It is one of humankind's great tragedies that everyone can see the manifest prejudice and injustice in other cultures, but can never see the same injustice in their own.


----------



## FifthView (Feb 4, 2020)

Sure, I think a lot of people would have done this, and reacted to this, habitually, unquestioningly.

I do think a large number might have "slipped" quite a bit, much like modern Americans (or other Earthly inhabitants) occasionally driving over the speed limit, or drinking and driving, or fibbing on some tax form or on an employment application...

For me, the question of _whose_ eyes must be avoided is simply too full and powerful a prompt, heh, whether the control is horizontal or vertical.



The Dark One said:


> Don't forget that people grew up during the Age of Faith in a milieu that would have seemed self-evidently just and correct to those who sucked in its tenets with their mother's milk. The vast majority would never have queried the Divinely Appointed Order - it would never have even occurred to them - as the parish priest reminded them of their faith and duties and village life was built around the Saints' festivals.
> 
> This is both a vertical and horizontal compulsion - the very same compulsion that all people feel growing up with the natural law / superego peculiar to their own cultures.
> 
> It is one of humankind's great tragedies that everyone can see the manifest prejudice and injustice in other cultures, but can never see the same injustice in their own.


----------



## The Dark One (Feb 4, 2020)

FifthView said:


> For me, an awful lot doesn't need explanation or justification if the story is engaging. For instance, I enjoyed the two most recent Narnia movies, especially _Prince Caspian_, and I didn't need an explanation of why/how animals can talk in that word or why there should be multiple kings and queens—brothers and sisters!—in a single kingdom.


I was always creeped out by the kings and queens being brothers and sisters in Narnia, and yet the reality of royal incest in ancient Egypt doesn't bother me at all.

I guess it's the mores of the cultures in which those narratives were generated.

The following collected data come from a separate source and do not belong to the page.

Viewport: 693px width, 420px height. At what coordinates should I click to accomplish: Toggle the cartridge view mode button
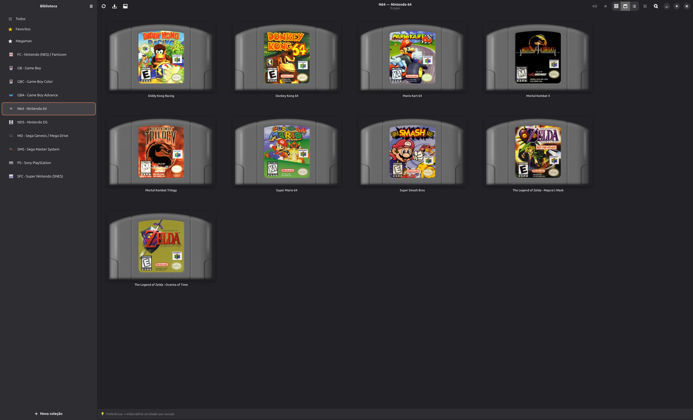(x=625, y=6)
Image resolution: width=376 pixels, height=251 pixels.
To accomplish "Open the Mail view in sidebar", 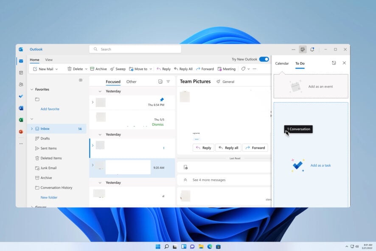I will coord(22,61).

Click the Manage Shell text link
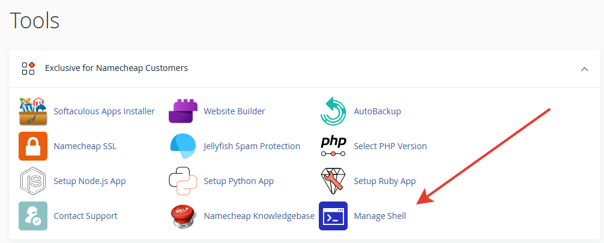click(x=379, y=216)
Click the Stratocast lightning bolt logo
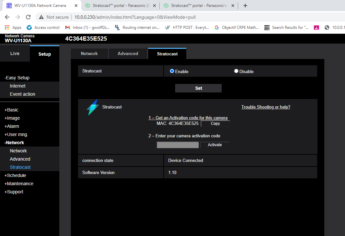 tap(92, 107)
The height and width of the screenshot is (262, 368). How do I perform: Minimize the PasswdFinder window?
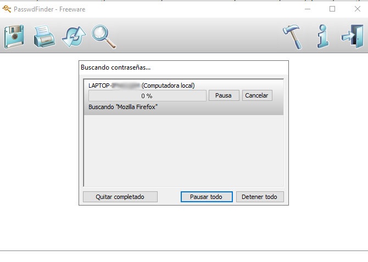click(x=308, y=9)
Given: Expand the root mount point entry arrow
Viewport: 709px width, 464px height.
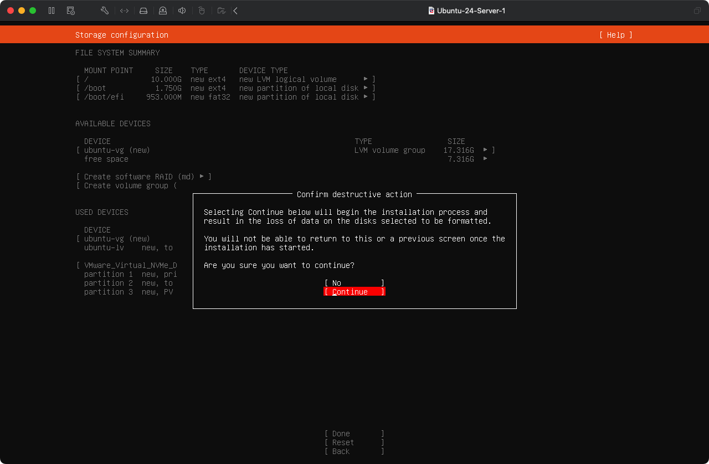Looking at the screenshot, I should pos(366,79).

The Egyptians prized the purity (as they saw it) of bloodlines, whereas CS Lewis created Narnia in the C20. I've only read the first book, in which there was no sex - I daresay it's all entirely innocent - and yet, I couldn't help but imagine all implications of his creation.

CS Lewis would probably roll in his grave to read this thread.


----------



## skip.knox (Feb 4, 2020)

There's a bunch of interesting points brought up here. At the center, I'd like to suggest thinking in terms of influence rather than control, and of multiple centers (centers of influence, of authority, of power, etc.). Doing so makes room for nuance, which is where the good stories lie.

So on this topic of compliance, one has to ask: compliance with what? What specific practices were intended to be enforced? Church every Sunday? Taking communion? Public testimony? Once we've identified a few, then the question becomes by what means were these enforced, and by whom, and how often? These are things that can be documented. That way, when we say the Church kept people in line, we'll know what that means.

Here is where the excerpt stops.